Certo, dal 2007 il mondo è in crisi. Ma una crisi diversa da quelle che l’hanno preceduta. Le recessioni del Secondo dopoguerra hanno pesato sui profitti delle imprese, mentre, in vista della ripresa, le aziende hanno investito, a scapito dei dividendi, e difeso la manodopera più qualificata. Stavolta, invece, la crisi dell’economia e dell’occupazione, oltre che dei consumi, coincide con profitti record delle società multinazionali, testimoniate dai 100 miliardi di dollari nelle casse di Apple, più del conto corrente del ministero del Tesoro Usa, una cifra sufficiente a salvare la Grecia dal default. Le corporations, in Usa come in Europa, sono più ricche in società più povere, grazie all’uso del dumping sociale e fiscale e a un sistema di valori (e di remunerazione) che privilegia il manager rispetto agli altri stakeholders, azionisti compresi.

Il genio del capitalismo è uscito dalla bottiglia, affermano osservatori insospettabili che hanno animato il convegno milanese dell’Aiaf, l’Associazione italiana degli analisti finanziari, dal titolo “Finanza: la serva padrona?”. Basti pensare a quel che succede nelle Borse del pianeta: ormai tre quarti degli scambi sono frutto di Hft, operazioni in nanosecondi attraverso programmi automatici che consentono di far soldi, senza rischio, senza tenere in minimo conto il valore intrinseco del titolo.

Si spiega così perché, ad esempio, il 90% abbondante degli scambi in Piazza Affari si concentri sul paniere dei quaranta titoli più liquidi lasciando le briciole agli altri 180. O, soprattutto, facendo così venir meno il ruolo del mercato azionario come canale di finanziamento per le imprese . Di questo passo la Borsa assomiglia sempre di più a un raffinato casinò governato da 15 grandi traders che operano tra Wall Street e Londra. Nello stesso modo si può capire perché cinque operatori (sì proprio cinque) controllino il mercato dei famigerati cds su cui si calcola il rischio Paese. Il risultato? Le sorti del debito italiano sono in mano a gente che ha fatto il pieno di cds per proteggersi dal default del Bel Paese senza nemmeno possedere un Btp.

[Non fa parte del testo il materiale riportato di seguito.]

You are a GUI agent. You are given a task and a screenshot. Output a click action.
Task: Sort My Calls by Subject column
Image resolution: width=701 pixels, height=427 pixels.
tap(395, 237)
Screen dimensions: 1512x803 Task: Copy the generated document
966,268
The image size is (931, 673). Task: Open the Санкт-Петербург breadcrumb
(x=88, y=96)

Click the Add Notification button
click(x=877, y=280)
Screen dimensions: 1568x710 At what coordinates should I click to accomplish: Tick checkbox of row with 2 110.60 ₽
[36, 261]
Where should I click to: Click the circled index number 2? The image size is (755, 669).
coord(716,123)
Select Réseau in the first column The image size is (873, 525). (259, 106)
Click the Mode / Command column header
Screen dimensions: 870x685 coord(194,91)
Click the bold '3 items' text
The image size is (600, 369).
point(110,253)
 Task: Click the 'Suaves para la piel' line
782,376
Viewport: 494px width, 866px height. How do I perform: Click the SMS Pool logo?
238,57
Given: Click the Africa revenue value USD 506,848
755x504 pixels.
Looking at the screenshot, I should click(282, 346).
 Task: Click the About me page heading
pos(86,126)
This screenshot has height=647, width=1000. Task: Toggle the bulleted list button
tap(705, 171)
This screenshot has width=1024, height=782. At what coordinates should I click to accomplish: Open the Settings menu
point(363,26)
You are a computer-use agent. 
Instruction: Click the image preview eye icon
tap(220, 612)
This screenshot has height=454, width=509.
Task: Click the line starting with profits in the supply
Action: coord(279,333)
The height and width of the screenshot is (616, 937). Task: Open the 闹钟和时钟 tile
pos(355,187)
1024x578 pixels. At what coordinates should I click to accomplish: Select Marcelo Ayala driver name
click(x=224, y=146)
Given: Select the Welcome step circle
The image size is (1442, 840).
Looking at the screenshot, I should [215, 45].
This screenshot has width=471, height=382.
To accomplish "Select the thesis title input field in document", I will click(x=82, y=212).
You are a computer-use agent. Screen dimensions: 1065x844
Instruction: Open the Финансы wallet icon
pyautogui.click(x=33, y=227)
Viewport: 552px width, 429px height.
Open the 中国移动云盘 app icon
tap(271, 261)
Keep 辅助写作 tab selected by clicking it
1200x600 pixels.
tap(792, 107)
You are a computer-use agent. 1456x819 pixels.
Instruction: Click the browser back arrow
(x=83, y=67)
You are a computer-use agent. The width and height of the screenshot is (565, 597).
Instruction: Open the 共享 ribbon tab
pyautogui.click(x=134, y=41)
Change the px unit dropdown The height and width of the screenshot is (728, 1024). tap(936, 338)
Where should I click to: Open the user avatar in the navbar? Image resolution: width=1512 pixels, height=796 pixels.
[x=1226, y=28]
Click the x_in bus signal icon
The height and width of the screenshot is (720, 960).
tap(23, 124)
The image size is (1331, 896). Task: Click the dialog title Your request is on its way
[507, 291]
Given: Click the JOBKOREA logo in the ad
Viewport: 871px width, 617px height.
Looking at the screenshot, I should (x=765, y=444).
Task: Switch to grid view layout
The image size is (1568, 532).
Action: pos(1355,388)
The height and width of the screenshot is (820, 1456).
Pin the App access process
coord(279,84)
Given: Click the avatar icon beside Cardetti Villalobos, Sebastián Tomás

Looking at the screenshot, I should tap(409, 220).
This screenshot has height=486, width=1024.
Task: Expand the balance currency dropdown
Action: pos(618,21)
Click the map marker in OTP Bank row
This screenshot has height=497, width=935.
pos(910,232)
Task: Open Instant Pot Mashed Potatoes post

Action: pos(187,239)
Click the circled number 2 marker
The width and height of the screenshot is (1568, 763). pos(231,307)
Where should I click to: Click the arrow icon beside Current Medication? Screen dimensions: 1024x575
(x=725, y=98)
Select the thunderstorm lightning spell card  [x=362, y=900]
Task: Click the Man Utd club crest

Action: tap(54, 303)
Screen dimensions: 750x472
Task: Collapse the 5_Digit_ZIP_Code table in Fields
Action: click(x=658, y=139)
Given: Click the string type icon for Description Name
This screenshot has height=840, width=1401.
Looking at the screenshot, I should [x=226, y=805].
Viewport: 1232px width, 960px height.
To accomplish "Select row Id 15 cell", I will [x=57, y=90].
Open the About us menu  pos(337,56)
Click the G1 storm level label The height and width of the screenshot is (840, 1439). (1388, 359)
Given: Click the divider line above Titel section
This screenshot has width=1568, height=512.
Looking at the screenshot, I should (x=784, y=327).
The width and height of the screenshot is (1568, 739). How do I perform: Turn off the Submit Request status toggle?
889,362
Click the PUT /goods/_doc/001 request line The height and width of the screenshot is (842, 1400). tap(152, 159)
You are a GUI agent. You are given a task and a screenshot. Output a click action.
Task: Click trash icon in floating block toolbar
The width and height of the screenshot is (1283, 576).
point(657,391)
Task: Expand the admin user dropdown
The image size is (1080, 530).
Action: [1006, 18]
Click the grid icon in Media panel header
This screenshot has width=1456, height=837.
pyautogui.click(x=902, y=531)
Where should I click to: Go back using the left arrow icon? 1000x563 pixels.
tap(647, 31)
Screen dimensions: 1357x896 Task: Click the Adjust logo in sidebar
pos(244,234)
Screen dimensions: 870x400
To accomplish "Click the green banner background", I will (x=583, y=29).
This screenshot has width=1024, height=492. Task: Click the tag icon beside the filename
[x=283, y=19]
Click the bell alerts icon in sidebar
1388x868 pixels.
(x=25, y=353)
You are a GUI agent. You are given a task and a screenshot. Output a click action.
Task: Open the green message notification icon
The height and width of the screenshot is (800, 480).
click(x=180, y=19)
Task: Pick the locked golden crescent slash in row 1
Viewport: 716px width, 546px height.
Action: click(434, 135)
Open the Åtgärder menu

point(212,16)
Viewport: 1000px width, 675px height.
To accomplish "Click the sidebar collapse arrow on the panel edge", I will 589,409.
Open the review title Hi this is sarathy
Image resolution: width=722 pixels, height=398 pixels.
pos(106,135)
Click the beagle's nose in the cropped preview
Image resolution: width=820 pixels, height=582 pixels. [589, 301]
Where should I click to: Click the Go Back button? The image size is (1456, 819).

Ma se io stipulo cinque assicurazioni sulla casa, ho senz’altro convenienza a dare fuoco alla cucina…

Non stupisce, in questa cornice, che i mass media più avveduti, dal The Economist al New York Times, fino al tedesco Die Welt, abbiano avviato un dibattito sul sistema, senza nessuna mira rivoluzionaria, ma per cercare di riparare una situazione che non promette nulla di buono. Stupisce, semmai, che di fronte alla gravità della situazione si pensi per davvero che sia sufficiente far tirare la cinghia a italiani e spagnoli o invocare il rafforzamento dello yuan rispetto al dollaro per raddrizzare la baracca.

Ben venga il “Fiscal Compact” europeo, purché sia l’anticamera di un’azione forte per recuperare il primato della democrazia. Altrimenti, consoliamoci con la qualità dell’ultimo i Pad. “Lo sappiamo – confessa un anonimo dirigente di Apple – che da almeno quattro anni ci sono continue violazioni delle norme di lavoro presso i nostri fornitori. Ma in questi anni il mercato ci ha chiesto e continua a chiederci continue novità. E noi, per evitare che qualcuno prenda il nostro posto, dobbiamo correre, fornendo in tempo sempre nuove soluzioni. Per questo dobbiamo chiedere ai fornitori di tirare la corda. E loro non hanno scelta: se non fornissero sempre prodotti migliori a prezzi minori, credete che Apple darebbe ancora lavoro? Davvero credete che potremmo permetterci il lusso di aspettare nuove fabbriche e nuovi stabilimenti?”. Insomma, magari è colpa di noi consumatori.